Rabu, 28 Juni 2017

“JEJAK SANG MARTIR ”

(**Cerpen ini saya buat untuk partisipasi mengikuti Lomba Cerpen dalam Rangka Gebyar Hari Santri tahun lalu (2016), tapi karena tidak masuk nominasi lebih baik saya bagikan disini. Selamat Menikmati)
Suara lantunan kalam ilahi terdengar lirih di sudut ruang salah satu kamar pesantren. Dengan terbata mengeja alif, Ba,ta lelaki tua yang akrab dipanggil pak Darsin itu beberapa kali mengulang bacaanya agar terdengar fasih. Sulit baginya untuk bisa megucap dengan jelas deretan huruf huruf hijaiyah itu. Selain memang belum mengerti bacaannya, pandangan matanya yang sudah kabur dan lidahnya yang kelu menjadikanya susah untuk bisa mengucap setiap kata. Namun baginya tidak ada kata terlambat, usia bukanlah penghalang untuk senantiasa belajar. Hasratnya yang kuat untuk bisa membaca al-Quran dengan baik dan benar dibuktikanya dengan selalu mendaras ayat ayat suci  itu siang dan malam.

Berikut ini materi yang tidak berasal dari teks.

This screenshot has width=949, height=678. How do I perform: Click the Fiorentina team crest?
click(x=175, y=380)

Hari harinya dia habiskan di masjid komplek pondok pesantren untuk beri’tiqaf, berdzikir, membaca al-Quran, dan tentunya sholat berjamaah. Tak pernah lelah bibirnya hingga basah mendesah mengalunkan kalimah tayyibah. Sesekali batuk berdahak menyentak, menghentak jiwa jiwa yang sedang tidur nyenyak di sepertiga malam yang mulai berjalan hingga berkumandang adzan. Matanya terpejam dalam-dalam mengisyaratkan pengakuan yang tak sanggup terwakilkan oleh ucapan lisan. Tak lama air matanya mulai bercucuran  merambat perlahan di setiap guratan kulit di wajahnya yang tak lagi tampan. Tubuhnya bergetar seirama dengan isak tangisan yang entah apa yang hendak diungkapkan. Hanya bacaan istighfar yang seakan menggambarkan ungkapan penyesalan dari setiap dosa dan kesalahan.

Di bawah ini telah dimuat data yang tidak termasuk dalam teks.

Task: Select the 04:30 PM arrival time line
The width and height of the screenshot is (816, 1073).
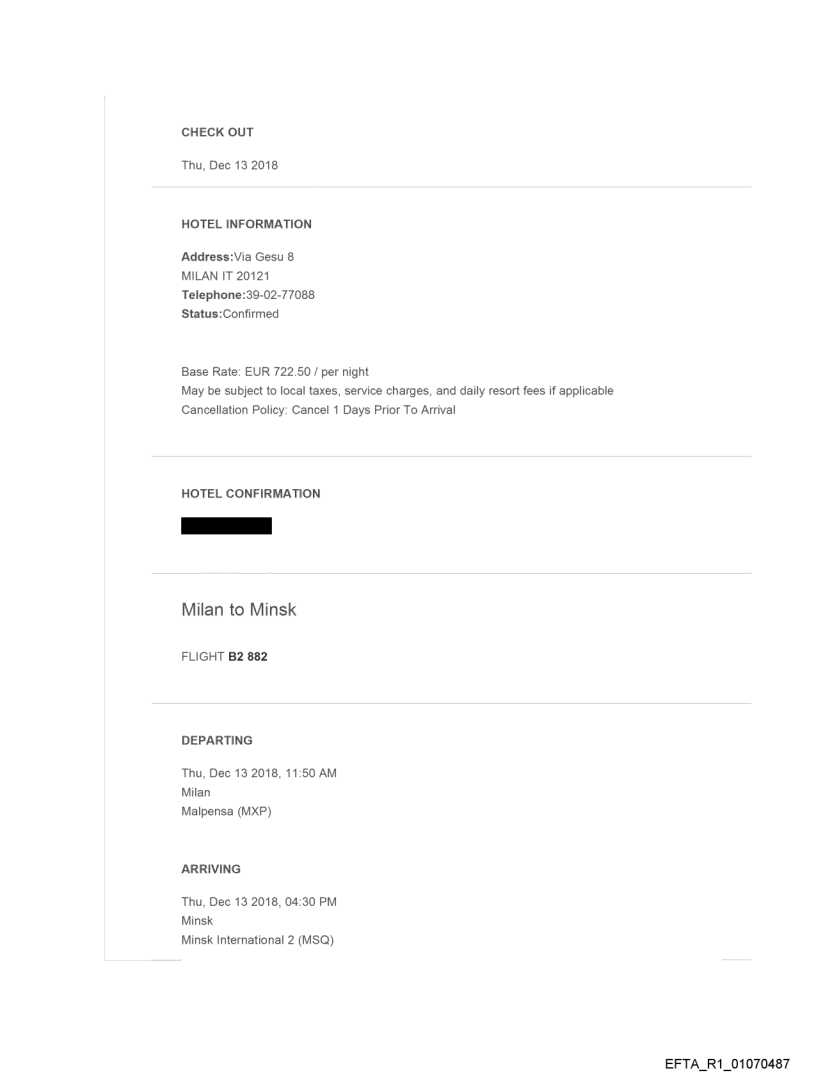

“Ampuni hambamu ini Yaa Alloh, betapa banyak dosa yang telah hamba lakukan” terucap lirih ratapnya pedih, diikuti bulir bulir air mata di sela panjatan doanya.
Pak Darsin, santri tertua di pondok pesantren Al-Hikmah  salah satu dari sekian orang yang merasa menyesal melewatkan masa mudanya begitu saja, tak banyak hal bermanfaat yang dia lakukan. Kini dia ingin menghabiskan sisa umurnya hanya untuk beribadah dan berbuat kebaikan.
Karena keinsyafanya itu, Pak Darsin yang kini telah menginjak usia kepala tiga rela nyantri di pesantren yang berada di pelosok desa nan jauh dari pusat kota.
Saat pertama kali datang ke pesantren, ia langsung ditemui oleh Kyai Sam’ani pengasuh pondok pesantren Al-Hikmah tempat ia akan menimba ilmu.
“Yakin kamu ingin nyantri di sini”? Tanya Kyai Sam’ani begitu Pak Darsin mengutarakan keinginanya.
“Betul kyai, saya sudah bertekad bulat ingin mondok disini, belajar agama dengan kyai” jawabnya.
“kamu sudah berkeluarga?bagaimana dengan anak istrimu jika kau tinggal mengaji disini dalam waktu yang cukup lama? Bagaimana kamu akan menafkahi mereka?”
Rentetan pertanyaan kyai kali ini membuatnya sedikit gugup, keputusanya untuk mondok bagi orang yang sudah berkeluarga dengan meninggalkan anak istri untuk waktu lama memang terdengar aneh. Meski sebenarnya ia sudah terbiasa meninggalkan anak istri dalam waktu lama, saat ia pergi “Jihad” bersama teman temanya di daerah daerah konflik seperti di Ambon, Poso bahkan pernah ia dikirim ke Afganistan.
Ya, saat itu ia memang pernah terlibat gerakan radikalisme yang mudah mengkafirkan golongan yang tidak sepaham denganya meski dia sendiri saat itu belum mengerti sepenuhnya tentang Islam. Bahkan sholat dan puasa yang menjadi kewajiban pun kadang ia tinggalkan.
Sebelumnya ia adalah anak muda yang kehilangan arah, dari keluarga yang brokenhome. Ia habiskan masa mudanya untuk berfoya foya, segala macam jenis miras dan narkoba pernah ia coba. Kehidupan malam bersama wanita adalah hal yang biasa. Kadang ketika uang tak ada di tangan ia cari dengan melakukan pencurian. Menjarah, membuat ulah hingga orang lain mengumpat mengucap sumpah serapah dan baginya adalah hal yang lumrah.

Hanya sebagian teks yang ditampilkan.